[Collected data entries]
════════════════
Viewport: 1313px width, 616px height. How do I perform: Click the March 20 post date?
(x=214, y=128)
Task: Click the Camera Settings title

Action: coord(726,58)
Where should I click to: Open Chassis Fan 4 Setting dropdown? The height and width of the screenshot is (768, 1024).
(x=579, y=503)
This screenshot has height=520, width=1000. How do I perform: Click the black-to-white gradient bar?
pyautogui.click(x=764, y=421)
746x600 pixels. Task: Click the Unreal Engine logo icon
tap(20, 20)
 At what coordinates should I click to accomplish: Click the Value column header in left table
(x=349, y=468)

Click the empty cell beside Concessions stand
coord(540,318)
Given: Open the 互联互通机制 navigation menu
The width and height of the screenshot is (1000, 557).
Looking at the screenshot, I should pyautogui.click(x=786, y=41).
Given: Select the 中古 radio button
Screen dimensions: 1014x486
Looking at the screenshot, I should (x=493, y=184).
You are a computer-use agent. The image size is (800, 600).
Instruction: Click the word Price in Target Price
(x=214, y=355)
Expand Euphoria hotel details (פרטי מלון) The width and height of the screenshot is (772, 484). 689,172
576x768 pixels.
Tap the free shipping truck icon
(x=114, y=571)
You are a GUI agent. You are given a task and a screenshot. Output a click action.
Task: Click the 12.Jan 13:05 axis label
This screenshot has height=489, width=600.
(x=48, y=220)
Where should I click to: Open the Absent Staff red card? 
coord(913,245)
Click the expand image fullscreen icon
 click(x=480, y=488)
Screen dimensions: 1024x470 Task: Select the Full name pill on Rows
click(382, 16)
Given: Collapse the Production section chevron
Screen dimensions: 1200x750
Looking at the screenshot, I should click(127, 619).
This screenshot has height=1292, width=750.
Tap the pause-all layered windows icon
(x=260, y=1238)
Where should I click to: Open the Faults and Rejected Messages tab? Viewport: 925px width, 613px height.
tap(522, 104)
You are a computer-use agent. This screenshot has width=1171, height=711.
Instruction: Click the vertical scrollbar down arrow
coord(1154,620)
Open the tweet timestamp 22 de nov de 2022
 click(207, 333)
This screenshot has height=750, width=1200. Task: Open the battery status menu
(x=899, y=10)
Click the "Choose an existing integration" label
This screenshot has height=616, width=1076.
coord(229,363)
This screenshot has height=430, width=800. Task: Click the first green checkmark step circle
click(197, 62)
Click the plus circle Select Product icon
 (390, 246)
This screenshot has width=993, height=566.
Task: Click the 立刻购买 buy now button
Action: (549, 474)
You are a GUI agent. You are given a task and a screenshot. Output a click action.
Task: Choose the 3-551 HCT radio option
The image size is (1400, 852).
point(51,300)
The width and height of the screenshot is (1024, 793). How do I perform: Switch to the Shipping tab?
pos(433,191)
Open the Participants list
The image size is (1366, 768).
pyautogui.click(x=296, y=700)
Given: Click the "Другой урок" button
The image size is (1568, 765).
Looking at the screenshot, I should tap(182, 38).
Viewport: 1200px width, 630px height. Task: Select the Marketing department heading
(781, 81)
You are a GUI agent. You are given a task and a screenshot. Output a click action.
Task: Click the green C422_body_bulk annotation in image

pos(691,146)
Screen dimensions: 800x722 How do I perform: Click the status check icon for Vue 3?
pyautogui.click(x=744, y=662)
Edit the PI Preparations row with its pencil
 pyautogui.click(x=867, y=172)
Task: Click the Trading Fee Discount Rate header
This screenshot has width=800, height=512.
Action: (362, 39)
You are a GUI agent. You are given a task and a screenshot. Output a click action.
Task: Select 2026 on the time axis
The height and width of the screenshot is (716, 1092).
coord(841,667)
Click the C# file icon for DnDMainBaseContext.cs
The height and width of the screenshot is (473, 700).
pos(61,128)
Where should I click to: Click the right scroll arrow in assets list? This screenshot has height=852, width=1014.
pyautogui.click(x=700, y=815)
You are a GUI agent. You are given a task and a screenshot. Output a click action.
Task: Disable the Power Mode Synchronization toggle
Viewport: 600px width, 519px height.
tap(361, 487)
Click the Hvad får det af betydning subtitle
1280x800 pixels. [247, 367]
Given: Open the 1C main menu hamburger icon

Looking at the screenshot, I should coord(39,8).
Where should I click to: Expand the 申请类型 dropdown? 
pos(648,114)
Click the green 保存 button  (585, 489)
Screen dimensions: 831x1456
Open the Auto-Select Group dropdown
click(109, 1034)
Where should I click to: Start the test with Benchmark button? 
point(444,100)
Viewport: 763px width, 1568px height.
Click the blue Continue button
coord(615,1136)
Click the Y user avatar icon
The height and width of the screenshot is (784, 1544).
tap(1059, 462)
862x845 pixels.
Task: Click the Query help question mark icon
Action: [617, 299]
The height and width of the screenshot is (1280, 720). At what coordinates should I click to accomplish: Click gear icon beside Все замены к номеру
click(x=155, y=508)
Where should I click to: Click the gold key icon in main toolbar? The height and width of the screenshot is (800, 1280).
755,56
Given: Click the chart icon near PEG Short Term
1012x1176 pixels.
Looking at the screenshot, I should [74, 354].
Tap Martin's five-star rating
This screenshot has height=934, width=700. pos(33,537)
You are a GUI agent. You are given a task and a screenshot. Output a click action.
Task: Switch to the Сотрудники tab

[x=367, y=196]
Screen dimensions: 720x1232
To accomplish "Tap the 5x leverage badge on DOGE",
════════════════
▶ Activity
Your answer should be every entry above, repeated exactly.

▶ The completed task
Viewport: 1313px width, 616px height. How do I perform: Click the March 20 post date?
(x=214, y=128)
Task: Click the Camera Settings title

Action: coord(726,58)
Where should I click to: Open Chassis Fan 4 Setting dropdown? The height and width of the screenshot is (768, 1024).
(x=579, y=503)
This screenshot has height=520, width=1000. How do I perform: Click the black-to-white gradient bar?
pyautogui.click(x=764, y=421)
746x600 pixels. Task: Click the Unreal Engine logo icon
tap(20, 20)
 At what coordinates should I click to accomplish: Click the Value column header in left table
(x=349, y=468)

Click the empty cell beside Concessions stand
coord(540,318)
Given: Open the 互联互通机制 navigation menu
The width and height of the screenshot is (1000, 557).
Looking at the screenshot, I should pyautogui.click(x=786, y=41).
Given: Select the 中古 radio button
Screen dimensions: 1014x486
Looking at the screenshot, I should (x=493, y=184).
You are a computer-use agent. The image size is (800, 600).
Instruction: Click the word Price in Target Price
(x=214, y=355)
Expand Euphoria hotel details (פרטי מלון) The width and height of the screenshot is (772, 484). 689,172
576x768 pixels.
Tap the free shipping truck icon
(x=114, y=571)
You are a GUI agent. You are given a task and a screenshot. Output a click action.
Task: Click the 12.Jan 13:05 axis label
This screenshot has height=489, width=600.
(x=48, y=220)
Where should I click to: Open the Absent Staff red card? 
coord(913,245)
Click the expand image fullscreen icon
 click(x=480, y=488)
Screen dimensions: 1024x470 Task: Select the Full name pill on Rows
click(382, 16)
Given: Collapse the Production section chevron
Screen dimensions: 1200x750
Looking at the screenshot, I should click(127, 619).
This screenshot has height=1292, width=750.
Tap the pause-all layered windows icon
(x=260, y=1238)
Where should I click to: Open the Faults and Rejected Messages tab? Viewport: 925px width, 613px height.
tap(522, 104)
You are a computer-use agent. This screenshot has width=1171, height=711.
Instruction: Click the vertical scrollbar down arrow
coord(1154,620)
Open the tweet timestamp 22 de nov de 2022
 click(207, 333)
This screenshot has height=750, width=1200. Task: Open the battery status menu
(x=899, y=10)
Click the "Choose an existing integration" label
This screenshot has height=616, width=1076.
coord(229,363)
This screenshot has height=430, width=800. Task: Click the first green checkmark step circle
click(197, 62)
Click the plus circle Select Product icon
 (390, 246)
This screenshot has width=993, height=566.
Task: Click the 立刻购买 buy now button
Action: (549, 474)
You are a GUI agent. You are given a task and a screenshot. Output a click action.
Task: Choose the 3-551 HCT radio option
The image size is (1400, 852).
point(51,300)
The width and height of the screenshot is (1024, 793). How do I perform: Switch to the Shipping tab?
pos(433,191)
Open the Participants list
The image size is (1366, 768).
pyautogui.click(x=296, y=700)
Given: Click the "Другой урок" button
The image size is (1568, 765).
Looking at the screenshot, I should tap(182, 38).
Viewport: 1200px width, 630px height. Task: Select the Marketing department heading
(781, 81)
You are a GUI agent. You are given a task and a screenshot. Output a click action.
Task: Click the green C422_body_bulk annotation in image

pos(691,146)
Screen dimensions: 800x722 How do I perform: Click the status check icon for Vue 3?
pyautogui.click(x=744, y=662)
Edit the PI Preparations row with its pencil
 pyautogui.click(x=867, y=172)
Task: Click the Trading Fee Discount Rate header
This screenshot has width=800, height=512.
Action: (362, 39)
You are a GUI agent. You are given a task and a screenshot. Output a click action.
Task: Select 2026 on the time axis
The height and width of the screenshot is (716, 1092).
coord(841,667)
Click the C# file icon for DnDMainBaseContext.cs
The height and width of the screenshot is (473, 700).
pos(61,128)
Where should I click to: Click the right scroll arrow in assets list? This screenshot has height=852, width=1014.
pyautogui.click(x=700, y=815)
You are a GUI agent. You are given a task and a screenshot. Output a click action.
Task: Disable the Power Mode Synchronization toggle
Viewport: 600px width, 519px height.
tap(361, 487)
Click the Hvad får det af betydning subtitle
1280x800 pixels. [247, 367]
Given: Open the 1C main menu hamburger icon

Looking at the screenshot, I should coord(39,8).
Where should I click to: Expand the 申请类型 dropdown? 
pos(648,114)
Click the green 保存 button  (585, 489)
Screen dimensions: 831x1456
Open the Auto-Select Group dropdown
click(109, 1034)
Where should I click to: Start the test with Benchmark button? 
point(444,100)
Viewport: 763px width, 1568px height.
Click the blue Continue button
coord(615,1136)
Click the Y user avatar icon
The height and width of the screenshot is (784, 1544).
tap(1059, 462)
862x845 pixels.
Task: Click the Query help question mark icon
Action: [617, 299]
The height and width of the screenshot is (1280, 720). At what coordinates should I click to accomplish: Click gear icon beside Все замены к номеру
click(x=155, y=508)
Where should I click to: Click the gold key icon in main toolbar? The height and width of the screenshot is (800, 1280).
755,56
Given: Click the chart icon near PEG Short Term
1012x1176 pixels.
Looking at the screenshot, I should [74, 354].
Tap Martin's five-star rating
This screenshot has height=934, width=700. pos(33,537)
You are a GUI agent. You are given a task and a screenshot. Output a click action.
Task: Switch to the Сотрудники tab

[x=367, y=196]
Screen dimensions: 720x1232
To accomplish "Tap the 5x leverage badge on DOGE",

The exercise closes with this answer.